__Given records__.
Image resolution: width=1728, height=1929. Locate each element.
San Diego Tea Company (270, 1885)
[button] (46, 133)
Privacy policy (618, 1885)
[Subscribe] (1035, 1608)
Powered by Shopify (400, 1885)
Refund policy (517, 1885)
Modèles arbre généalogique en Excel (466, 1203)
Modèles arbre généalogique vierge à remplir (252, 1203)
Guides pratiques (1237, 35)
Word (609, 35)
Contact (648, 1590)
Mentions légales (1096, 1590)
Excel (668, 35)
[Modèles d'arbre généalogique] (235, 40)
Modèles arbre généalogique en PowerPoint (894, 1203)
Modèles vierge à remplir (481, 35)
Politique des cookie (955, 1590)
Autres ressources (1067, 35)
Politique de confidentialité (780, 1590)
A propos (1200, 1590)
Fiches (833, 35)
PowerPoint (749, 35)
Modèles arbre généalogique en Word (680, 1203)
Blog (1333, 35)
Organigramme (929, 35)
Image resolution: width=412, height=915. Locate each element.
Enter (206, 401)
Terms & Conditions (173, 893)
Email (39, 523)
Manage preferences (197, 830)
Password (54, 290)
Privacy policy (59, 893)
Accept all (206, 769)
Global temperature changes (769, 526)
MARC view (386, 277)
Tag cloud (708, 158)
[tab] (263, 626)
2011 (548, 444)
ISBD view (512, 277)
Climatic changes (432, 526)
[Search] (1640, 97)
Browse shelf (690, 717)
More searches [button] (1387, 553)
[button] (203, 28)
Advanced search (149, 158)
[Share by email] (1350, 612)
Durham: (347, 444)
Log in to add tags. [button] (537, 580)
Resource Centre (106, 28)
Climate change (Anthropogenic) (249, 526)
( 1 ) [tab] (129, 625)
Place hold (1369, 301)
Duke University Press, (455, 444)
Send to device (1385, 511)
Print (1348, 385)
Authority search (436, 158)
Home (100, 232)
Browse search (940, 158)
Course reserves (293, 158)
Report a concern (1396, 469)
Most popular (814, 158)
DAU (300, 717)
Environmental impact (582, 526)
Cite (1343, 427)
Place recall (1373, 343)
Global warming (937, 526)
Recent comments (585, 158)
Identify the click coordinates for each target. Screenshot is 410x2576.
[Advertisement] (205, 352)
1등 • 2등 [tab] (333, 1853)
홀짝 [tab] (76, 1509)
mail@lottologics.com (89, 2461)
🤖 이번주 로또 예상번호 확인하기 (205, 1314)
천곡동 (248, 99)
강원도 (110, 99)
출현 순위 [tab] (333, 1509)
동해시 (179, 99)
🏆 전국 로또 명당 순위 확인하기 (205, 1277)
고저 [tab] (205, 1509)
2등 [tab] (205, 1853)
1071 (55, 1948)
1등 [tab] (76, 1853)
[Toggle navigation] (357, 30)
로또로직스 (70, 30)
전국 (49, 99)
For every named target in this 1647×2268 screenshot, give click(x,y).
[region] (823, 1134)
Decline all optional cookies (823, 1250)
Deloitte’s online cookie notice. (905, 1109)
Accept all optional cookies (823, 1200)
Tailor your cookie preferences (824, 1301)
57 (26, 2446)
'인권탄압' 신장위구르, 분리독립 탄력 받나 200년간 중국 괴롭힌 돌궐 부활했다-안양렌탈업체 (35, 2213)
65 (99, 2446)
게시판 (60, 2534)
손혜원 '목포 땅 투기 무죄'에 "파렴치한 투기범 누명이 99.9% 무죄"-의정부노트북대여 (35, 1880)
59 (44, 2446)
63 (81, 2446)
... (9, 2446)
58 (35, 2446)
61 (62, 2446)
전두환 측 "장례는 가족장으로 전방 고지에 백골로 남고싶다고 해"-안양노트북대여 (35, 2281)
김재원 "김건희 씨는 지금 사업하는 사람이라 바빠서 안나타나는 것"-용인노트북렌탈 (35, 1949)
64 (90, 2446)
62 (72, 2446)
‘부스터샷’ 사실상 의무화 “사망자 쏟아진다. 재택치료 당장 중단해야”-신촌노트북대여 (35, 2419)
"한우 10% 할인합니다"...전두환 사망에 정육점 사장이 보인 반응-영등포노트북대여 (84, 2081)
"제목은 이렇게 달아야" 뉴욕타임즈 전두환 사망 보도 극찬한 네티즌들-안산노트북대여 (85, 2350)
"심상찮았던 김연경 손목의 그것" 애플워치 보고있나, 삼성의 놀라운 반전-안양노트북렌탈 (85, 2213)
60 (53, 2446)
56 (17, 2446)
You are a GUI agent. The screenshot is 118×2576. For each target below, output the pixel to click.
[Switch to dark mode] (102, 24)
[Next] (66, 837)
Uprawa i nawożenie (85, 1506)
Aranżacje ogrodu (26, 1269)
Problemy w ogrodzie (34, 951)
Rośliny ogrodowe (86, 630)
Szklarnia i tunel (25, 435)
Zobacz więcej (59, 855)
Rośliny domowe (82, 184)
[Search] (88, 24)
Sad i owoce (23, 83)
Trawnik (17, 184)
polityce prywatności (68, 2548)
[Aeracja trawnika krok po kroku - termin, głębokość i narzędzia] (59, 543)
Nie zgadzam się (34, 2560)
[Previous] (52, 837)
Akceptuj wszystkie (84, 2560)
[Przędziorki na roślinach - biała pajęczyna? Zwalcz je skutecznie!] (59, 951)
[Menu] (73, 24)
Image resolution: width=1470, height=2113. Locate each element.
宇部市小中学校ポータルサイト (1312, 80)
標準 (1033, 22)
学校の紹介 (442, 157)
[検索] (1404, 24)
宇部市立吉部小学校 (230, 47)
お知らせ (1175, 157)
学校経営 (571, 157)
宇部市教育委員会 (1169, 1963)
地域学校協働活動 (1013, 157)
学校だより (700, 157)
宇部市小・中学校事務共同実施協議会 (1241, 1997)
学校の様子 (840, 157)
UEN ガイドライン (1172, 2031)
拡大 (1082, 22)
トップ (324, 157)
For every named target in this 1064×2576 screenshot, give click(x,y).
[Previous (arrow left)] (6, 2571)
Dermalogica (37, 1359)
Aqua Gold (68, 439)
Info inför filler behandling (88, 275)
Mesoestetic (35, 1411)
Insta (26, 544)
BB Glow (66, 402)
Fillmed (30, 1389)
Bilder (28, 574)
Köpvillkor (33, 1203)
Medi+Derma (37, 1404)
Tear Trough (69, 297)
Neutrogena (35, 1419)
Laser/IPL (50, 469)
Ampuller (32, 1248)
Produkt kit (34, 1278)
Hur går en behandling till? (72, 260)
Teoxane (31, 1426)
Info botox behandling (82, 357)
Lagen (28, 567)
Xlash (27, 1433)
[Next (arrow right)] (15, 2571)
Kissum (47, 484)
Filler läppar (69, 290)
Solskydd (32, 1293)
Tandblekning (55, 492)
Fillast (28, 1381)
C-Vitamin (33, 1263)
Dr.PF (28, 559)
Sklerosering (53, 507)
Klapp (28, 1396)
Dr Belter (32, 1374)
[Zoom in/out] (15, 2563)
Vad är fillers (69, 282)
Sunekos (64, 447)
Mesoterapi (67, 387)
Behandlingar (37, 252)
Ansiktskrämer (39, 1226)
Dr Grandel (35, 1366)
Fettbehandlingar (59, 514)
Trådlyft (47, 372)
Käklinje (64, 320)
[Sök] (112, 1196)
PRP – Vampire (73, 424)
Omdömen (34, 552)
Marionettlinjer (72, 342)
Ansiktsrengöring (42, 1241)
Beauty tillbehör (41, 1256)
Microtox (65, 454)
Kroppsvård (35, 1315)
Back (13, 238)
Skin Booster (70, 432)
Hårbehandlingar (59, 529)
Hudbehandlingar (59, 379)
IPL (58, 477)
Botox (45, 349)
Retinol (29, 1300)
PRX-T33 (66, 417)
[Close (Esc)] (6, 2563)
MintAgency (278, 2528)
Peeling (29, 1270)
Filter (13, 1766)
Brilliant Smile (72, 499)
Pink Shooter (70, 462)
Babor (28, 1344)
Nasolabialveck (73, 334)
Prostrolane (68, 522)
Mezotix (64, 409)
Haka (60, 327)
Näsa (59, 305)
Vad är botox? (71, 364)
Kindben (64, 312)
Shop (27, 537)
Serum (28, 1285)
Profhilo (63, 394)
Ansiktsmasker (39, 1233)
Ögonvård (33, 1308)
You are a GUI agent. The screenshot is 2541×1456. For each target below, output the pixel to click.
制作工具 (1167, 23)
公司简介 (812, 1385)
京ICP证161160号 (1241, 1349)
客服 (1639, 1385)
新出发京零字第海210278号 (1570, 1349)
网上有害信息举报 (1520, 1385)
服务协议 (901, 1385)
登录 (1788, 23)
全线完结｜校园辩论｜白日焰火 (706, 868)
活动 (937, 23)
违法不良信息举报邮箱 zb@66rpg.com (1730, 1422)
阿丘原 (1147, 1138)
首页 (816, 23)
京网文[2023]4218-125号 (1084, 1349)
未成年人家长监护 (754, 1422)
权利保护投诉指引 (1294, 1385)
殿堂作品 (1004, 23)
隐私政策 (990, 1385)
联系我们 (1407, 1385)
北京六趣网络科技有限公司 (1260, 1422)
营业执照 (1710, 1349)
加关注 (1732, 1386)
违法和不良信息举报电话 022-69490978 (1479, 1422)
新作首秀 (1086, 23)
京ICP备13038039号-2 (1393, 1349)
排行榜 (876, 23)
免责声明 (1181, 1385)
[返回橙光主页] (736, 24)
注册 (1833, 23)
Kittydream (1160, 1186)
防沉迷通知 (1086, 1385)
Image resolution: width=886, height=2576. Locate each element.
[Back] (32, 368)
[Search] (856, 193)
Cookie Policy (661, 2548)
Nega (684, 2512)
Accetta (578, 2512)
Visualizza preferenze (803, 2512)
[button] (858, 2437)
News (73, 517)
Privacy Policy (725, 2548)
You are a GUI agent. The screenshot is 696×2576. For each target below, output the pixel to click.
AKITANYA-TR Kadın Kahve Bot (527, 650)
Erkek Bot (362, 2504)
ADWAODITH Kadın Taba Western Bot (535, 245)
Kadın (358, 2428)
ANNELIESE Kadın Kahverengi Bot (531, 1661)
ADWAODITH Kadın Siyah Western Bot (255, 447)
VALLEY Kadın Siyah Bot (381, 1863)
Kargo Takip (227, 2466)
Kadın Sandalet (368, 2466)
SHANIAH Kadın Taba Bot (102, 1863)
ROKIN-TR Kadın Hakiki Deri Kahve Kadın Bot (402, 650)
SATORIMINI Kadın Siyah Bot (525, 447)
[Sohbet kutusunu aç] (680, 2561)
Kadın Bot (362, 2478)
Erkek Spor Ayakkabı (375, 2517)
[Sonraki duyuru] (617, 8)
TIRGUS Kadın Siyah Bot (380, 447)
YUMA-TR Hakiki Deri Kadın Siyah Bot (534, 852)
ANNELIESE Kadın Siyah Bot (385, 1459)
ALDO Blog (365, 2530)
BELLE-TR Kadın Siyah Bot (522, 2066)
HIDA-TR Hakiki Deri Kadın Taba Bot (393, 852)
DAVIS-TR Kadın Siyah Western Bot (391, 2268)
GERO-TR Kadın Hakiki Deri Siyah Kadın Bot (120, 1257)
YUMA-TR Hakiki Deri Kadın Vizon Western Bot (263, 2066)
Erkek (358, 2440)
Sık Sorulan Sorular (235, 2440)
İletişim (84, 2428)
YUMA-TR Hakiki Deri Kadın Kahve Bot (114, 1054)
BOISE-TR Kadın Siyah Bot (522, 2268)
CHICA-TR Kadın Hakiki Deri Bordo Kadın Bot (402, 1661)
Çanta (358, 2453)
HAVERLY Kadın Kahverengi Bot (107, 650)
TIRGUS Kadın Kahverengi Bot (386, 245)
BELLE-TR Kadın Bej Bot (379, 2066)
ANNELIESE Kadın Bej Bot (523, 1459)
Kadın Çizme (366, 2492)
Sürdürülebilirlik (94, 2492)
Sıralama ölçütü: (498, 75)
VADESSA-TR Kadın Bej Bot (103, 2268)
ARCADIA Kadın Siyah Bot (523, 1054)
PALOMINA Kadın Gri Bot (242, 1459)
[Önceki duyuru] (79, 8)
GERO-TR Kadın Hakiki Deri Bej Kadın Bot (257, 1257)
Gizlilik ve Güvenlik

__Directions__. Show me every line of the entries above that holds "element".

__Result__.
Image resolution: width=1728, height=1929. Locate each element.
Image resolution: width=412, height=915. Locate each element.
Image resolution: width=1470, height=2113. Locate each element.
Image resolution: width=886, height=2576. Locate each element.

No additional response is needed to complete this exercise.